„Die Macke muss bleiben!“

Predigt zum 3. Fastensonntag (Joh 4)

Der Franziskanerpater Erich Purk aus Münster erzählte einmal, was er bei einem Gottesdienst, zu dem besonders Obdachlose eingeladen waren, erlebt hat:

Auf dem Altar stand ein großer Krug, eine kleine Vase und ein Blumentopf. Da kamen Krug und Vase miteinander ins Gespräch:
Der Krug schaute auf das Väschen herab und sagte: „Schau mich an. Ich stehe oft in der Mitte des Zimmers. Einen großen Blumenstrauß kann ich fassen, und mein Wasser ist nie erschöpft. Du aber bist klein und unscheinbar. Mit mir kannst du nicht konkurrieren.“
Da antwortete die Blumenvase: „Ich bin zwar klein, aber die Herrin des Hauses stellt mich mitten auf den Tisch, und eine einzige Rose blüht in mir auf. Ich bin kein Massenprodukt, keine Nummer aus einer Serie. Mich hat die Künstlerin als Original geformt. Und schau dich doch an: Bei dir geht schon der Lack ab!“
Dann schauten beide verächtlich auf den Blumentopf. „Der hat ja ne Macke!“ Am Rand des Topfes war ein Sprung und ein Stück herausgebrochen.“ Den kann man nur wegwerfen. Der ist für nichts mehr zu gebrauchen.“ - „Warum wegwerfen? Immer noch kann der Gärtner Erde hineinfüllen und einen Samen hineinlegen. Und eine Blume wächst darin, die man in die Vase stellen kann.“

Da stand auf einmal ein Obdachloser auf, kam nach vorne und legte seinen Finger zärtlich in die Lücke des Blumentopfs: „Die Macke muss bleiben“, sagte er. „Die Macke ist die Tür zum Herzen. Durch ihre eigenen Fehler und Schwächen verstehen die Menschen uns leichter. Die Wunden sind Augen – Augen des Verstehens. Die Perfekten, die Hundertprozentigen verstehen nichts. Sie verurteilen nur.“ (Erich Purk, Wasser, schenk mir dein Geheimnis, S. 118f)

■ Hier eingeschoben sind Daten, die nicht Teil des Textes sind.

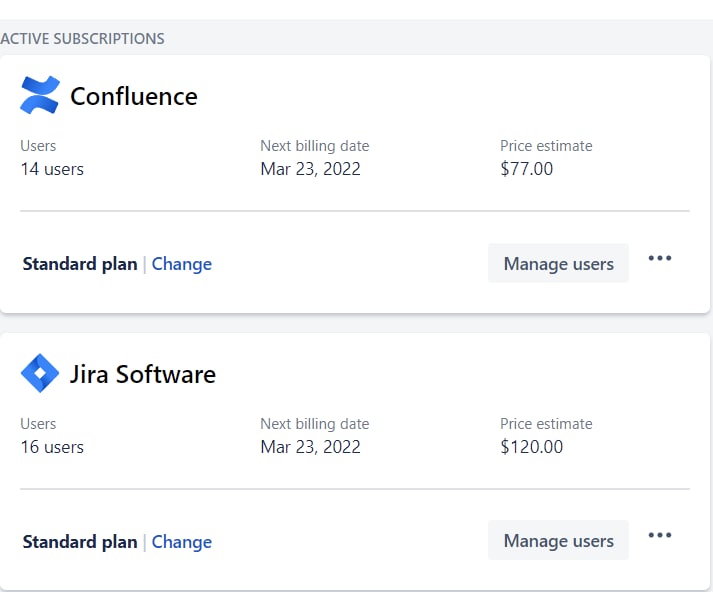The height and width of the screenshot is (592, 713).
Task: Manage users for Jira Software
Action: [558, 541]
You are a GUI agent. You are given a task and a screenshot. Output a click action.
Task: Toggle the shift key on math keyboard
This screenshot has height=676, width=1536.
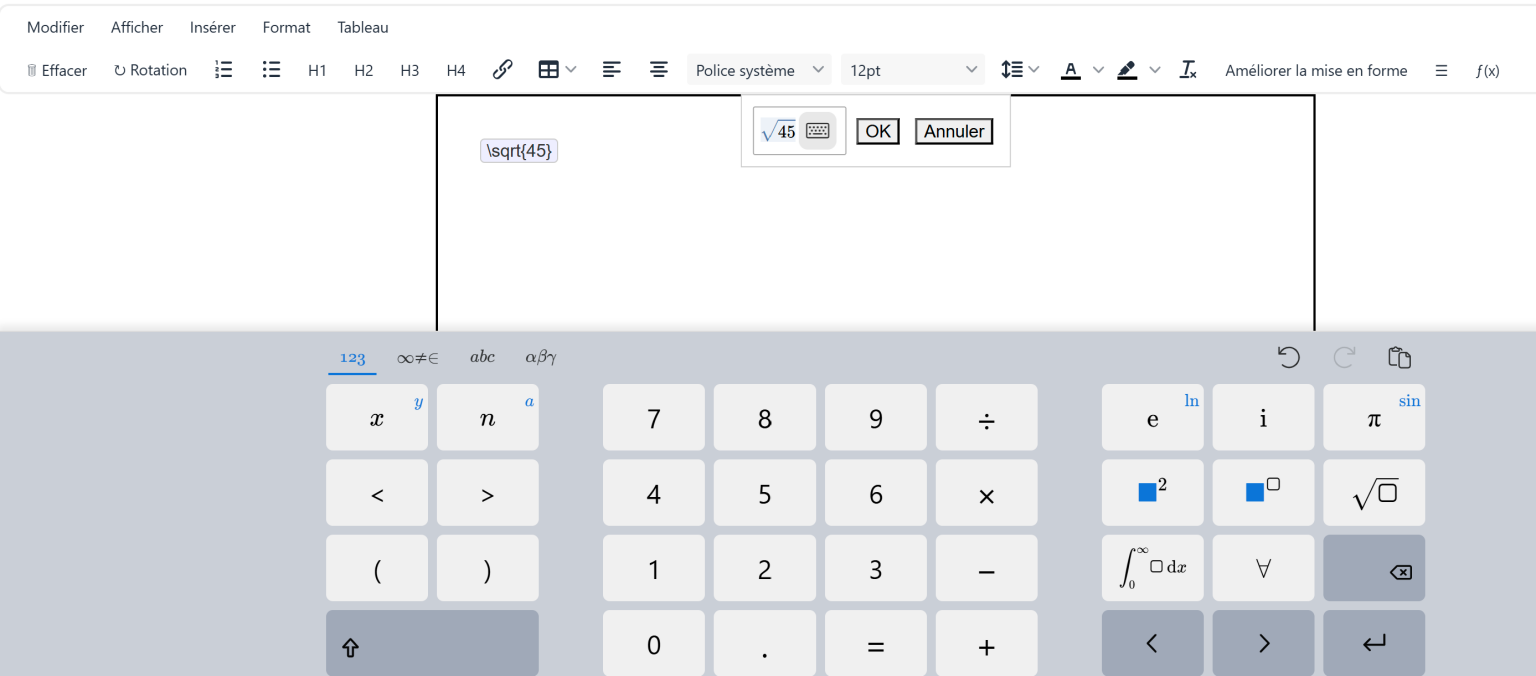[x=351, y=647]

Der Lebenskrug – im Bild gesprochen - , mit dem die Samariterin zum Brunnen kommt, hat eine Macke. Ihre tiefe Sehnsucht nach Geborgenheit, nach Aufgehobensein in einer guten Beziehung hat sich nicht erfüllt, sie trägt diese Wunde mit sich – und gerade diese wird zum Tor, durch das sie Jesus begegnet. Gerade durch diese Bruchstelle ihres Lebens lässt sie sich auf Jesus ein und wird offen für das Angebot Jesu. Sie, die vor den Leuten ausgerissen ist, geht jetzt wieder zu den Menschen und erzählt von dieser Begegnung, die sie verändert hat.

Liebe Leser!
„Die Macke muss bleiben“, sagte der Obdachlose. „Die Macke ist die Tür zum Herzen. Durch ihre eigenen Fehler und Schwächen verstehen die Menschen uns leichter. Die Wunden sind Augen – Augen des Verstehens. Die Perfekten, die Hundertprozentigen verstehen nichts. Sie verurteilen nur.“

Zur Zeit läuft bei uns in der Johanneskapelle die Ausstellung schmerzRAUM. Sie möchte über unsere eigenen Wunden und Verwundungen zum Nachdenken bringen. Nicht nur das Schmerzende in Erinnerung rufen, sondern auch den verborgenen Sinn von manchem, worunter wir schwer tragen, erahnen lassen.
Der Songpoet Leonhard Cohen drückt es in einem tiefsinnigen Lied so aus: „There`s a crack in everything and that`s how the light gets in“ (deutsch: Durch alles geht ein Riss, durch ihn fällt das Licht herein.“)
Und der große leidgeprüfte Maler Vincent van Gogh schrieb in einem Brief: „Da ich in diesem tiefen mysteriösen Brunnen von Herzeleid gewesen bin, besteht ein Schatten von Möglichkeit, dass ich dir etwas Nützliches sagen kann."